--- What the task requires ---
Here is a block of entries. Write out its lines exactly, from the first through the one containing "[Next page] (963, 1862)".

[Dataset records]
··········

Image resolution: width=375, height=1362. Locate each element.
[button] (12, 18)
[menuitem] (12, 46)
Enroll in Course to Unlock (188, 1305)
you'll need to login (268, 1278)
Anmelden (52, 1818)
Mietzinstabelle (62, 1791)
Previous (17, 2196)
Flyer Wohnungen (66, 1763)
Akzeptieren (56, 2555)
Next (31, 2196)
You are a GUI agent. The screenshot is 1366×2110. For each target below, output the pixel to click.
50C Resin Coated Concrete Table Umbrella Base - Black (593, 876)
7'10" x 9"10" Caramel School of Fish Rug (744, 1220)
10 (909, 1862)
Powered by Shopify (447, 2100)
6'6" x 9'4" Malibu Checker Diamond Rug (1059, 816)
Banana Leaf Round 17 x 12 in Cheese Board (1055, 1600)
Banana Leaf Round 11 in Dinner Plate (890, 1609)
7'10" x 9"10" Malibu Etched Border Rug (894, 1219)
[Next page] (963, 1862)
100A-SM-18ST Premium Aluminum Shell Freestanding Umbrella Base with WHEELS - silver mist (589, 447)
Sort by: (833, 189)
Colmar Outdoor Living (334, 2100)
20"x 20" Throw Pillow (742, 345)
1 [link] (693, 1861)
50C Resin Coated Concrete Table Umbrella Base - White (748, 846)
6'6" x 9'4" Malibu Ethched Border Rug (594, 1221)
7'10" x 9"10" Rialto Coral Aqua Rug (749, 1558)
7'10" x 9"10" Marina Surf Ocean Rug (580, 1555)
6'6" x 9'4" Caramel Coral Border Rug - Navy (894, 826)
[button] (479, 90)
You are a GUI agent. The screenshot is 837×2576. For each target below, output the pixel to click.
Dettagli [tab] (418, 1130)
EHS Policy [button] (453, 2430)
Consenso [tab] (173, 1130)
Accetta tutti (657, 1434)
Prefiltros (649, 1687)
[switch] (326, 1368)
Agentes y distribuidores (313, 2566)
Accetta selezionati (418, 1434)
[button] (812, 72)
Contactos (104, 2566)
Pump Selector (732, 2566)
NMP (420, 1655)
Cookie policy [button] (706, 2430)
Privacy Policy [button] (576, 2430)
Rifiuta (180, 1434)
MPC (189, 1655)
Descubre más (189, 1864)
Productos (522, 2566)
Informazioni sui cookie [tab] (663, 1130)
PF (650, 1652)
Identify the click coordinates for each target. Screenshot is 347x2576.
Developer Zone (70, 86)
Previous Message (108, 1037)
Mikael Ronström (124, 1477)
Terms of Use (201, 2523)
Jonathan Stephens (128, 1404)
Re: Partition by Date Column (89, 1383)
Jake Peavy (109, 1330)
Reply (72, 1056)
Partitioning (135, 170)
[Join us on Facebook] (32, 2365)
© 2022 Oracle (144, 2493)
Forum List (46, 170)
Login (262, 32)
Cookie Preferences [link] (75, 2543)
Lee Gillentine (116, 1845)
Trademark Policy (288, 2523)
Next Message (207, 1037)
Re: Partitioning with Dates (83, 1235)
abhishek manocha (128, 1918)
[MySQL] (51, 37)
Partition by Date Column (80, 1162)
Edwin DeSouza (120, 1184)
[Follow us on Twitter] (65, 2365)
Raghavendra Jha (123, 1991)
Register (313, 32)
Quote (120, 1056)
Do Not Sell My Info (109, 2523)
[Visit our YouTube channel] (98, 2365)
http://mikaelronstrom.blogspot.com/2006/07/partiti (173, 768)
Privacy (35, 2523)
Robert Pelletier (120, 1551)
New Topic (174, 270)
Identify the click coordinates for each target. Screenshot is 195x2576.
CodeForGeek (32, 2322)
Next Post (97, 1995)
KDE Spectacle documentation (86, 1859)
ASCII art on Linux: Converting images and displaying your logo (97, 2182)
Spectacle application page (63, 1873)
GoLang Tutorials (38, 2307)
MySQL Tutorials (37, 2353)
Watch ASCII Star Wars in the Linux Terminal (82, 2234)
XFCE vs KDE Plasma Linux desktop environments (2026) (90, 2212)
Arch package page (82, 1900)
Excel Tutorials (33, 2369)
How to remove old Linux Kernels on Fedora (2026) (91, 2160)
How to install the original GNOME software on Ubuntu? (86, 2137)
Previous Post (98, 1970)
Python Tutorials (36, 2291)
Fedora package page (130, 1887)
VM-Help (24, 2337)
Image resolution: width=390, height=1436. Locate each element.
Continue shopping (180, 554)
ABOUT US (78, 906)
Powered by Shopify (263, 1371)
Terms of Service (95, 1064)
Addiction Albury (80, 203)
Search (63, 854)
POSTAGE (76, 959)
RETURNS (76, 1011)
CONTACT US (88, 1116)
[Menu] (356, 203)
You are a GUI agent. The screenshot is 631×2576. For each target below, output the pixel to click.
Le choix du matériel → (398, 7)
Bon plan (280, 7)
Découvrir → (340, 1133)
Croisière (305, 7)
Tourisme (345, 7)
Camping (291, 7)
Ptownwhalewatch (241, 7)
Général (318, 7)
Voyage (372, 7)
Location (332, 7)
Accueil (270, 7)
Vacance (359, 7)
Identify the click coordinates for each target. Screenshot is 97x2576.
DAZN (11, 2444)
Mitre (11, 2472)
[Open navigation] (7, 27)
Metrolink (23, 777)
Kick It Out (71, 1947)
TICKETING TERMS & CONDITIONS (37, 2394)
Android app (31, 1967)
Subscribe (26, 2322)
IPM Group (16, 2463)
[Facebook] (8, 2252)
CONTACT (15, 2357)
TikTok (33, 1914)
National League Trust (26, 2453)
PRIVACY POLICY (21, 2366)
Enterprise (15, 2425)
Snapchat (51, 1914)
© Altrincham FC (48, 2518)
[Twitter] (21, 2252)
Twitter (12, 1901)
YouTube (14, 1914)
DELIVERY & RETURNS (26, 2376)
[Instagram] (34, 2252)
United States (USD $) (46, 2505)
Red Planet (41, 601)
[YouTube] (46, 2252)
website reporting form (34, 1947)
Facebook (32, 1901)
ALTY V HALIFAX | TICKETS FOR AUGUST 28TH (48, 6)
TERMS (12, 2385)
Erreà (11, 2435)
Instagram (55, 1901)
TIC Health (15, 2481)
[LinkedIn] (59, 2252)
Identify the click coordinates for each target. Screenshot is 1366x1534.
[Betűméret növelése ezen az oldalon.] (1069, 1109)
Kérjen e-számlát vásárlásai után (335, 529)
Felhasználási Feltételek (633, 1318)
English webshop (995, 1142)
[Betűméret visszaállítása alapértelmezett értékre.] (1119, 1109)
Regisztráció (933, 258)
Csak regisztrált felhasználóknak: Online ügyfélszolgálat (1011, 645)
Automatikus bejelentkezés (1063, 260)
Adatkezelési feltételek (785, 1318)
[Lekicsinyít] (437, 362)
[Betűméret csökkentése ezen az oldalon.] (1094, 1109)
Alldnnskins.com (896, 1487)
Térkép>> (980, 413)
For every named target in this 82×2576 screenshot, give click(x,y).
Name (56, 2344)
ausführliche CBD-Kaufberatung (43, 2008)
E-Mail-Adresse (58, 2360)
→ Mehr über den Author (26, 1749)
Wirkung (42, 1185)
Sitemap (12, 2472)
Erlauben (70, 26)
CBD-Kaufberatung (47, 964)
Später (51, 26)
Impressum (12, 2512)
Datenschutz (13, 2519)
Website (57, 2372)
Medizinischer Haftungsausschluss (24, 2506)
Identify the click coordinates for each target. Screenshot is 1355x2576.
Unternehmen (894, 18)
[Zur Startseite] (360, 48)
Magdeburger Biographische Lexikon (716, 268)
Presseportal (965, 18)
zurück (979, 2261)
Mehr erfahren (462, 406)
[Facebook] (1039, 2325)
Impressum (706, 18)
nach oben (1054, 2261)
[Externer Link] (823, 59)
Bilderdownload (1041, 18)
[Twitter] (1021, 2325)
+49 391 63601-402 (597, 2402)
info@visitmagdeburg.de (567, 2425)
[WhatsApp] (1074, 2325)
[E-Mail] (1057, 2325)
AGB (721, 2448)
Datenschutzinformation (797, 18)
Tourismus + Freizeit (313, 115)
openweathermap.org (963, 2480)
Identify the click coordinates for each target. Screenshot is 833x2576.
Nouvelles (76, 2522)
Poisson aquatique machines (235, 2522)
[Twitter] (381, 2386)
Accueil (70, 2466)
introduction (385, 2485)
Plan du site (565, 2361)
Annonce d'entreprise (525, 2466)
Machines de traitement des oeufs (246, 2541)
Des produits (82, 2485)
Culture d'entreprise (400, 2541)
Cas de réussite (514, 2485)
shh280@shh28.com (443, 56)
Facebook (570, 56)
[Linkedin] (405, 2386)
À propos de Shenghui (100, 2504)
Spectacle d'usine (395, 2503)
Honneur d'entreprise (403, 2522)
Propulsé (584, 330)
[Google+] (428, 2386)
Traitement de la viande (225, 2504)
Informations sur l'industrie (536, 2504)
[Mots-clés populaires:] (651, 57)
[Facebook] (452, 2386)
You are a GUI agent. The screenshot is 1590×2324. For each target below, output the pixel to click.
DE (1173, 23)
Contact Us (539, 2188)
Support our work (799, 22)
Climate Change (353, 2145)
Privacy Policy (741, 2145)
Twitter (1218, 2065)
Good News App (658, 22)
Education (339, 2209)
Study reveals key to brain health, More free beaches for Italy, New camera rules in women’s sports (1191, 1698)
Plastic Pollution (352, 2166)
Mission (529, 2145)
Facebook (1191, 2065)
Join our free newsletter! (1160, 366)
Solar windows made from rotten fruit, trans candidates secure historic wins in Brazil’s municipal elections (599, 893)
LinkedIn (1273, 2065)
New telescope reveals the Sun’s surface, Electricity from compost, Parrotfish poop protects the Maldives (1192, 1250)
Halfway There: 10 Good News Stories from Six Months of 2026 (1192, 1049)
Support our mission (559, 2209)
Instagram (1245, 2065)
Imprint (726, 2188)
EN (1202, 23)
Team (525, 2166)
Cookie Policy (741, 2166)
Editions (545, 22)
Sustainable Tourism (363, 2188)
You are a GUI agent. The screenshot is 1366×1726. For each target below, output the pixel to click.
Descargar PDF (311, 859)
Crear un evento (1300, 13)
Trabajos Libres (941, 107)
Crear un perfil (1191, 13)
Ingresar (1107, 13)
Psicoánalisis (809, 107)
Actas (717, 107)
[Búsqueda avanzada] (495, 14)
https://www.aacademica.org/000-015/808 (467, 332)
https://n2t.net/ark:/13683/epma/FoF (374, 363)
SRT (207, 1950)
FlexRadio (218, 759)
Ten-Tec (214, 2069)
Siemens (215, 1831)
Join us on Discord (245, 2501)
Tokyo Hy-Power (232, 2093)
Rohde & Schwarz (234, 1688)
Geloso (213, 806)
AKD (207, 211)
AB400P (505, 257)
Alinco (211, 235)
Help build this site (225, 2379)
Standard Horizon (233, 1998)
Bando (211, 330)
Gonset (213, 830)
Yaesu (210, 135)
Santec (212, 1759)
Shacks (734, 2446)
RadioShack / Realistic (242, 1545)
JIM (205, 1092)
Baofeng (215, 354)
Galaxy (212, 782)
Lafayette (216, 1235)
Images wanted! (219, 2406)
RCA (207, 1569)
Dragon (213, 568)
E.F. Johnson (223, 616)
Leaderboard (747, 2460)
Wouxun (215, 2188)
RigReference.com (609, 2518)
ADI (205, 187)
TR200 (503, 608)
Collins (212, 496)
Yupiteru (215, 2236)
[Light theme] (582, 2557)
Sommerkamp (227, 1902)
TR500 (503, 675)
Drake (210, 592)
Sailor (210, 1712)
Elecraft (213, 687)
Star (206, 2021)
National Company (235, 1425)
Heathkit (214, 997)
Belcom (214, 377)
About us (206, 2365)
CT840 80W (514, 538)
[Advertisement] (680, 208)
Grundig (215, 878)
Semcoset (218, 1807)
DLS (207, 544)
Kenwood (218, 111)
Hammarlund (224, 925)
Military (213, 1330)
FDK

··········

--- Finished task ---
Image resolution: width=375, height=1362. Locate each element.
[button] (12, 18)
[menuitem] (12, 46)
Enroll in Course to Unlock (188, 1305)
you'll need to login (268, 1278)
Anmelden (52, 1818)
Mietzinstabelle (62, 1791)
Previous (17, 2196)
Flyer Wohnungen (66, 1763)
Akzeptieren (56, 2555)
Next (31, 2196)
You are a GUI agent. The screenshot is 1366×2110. For each target below, output the pixel to click.
50C Resin Coated Concrete Table Umbrella Base - Black (593, 876)
7'10" x 9"10" Caramel School of Fish Rug (744, 1220)
10 (909, 1862)
Powered by Shopify (447, 2100)
6'6" x 9'4" Malibu Checker Diamond Rug (1059, 816)
Banana Leaf Round 17 x 12 in Cheese Board (1055, 1600)
Banana Leaf Round 11 in Dinner Plate (890, 1609)
7'10" x 9"10" Malibu Etched Border Rug (894, 1219)
[Next page] (963, 1862)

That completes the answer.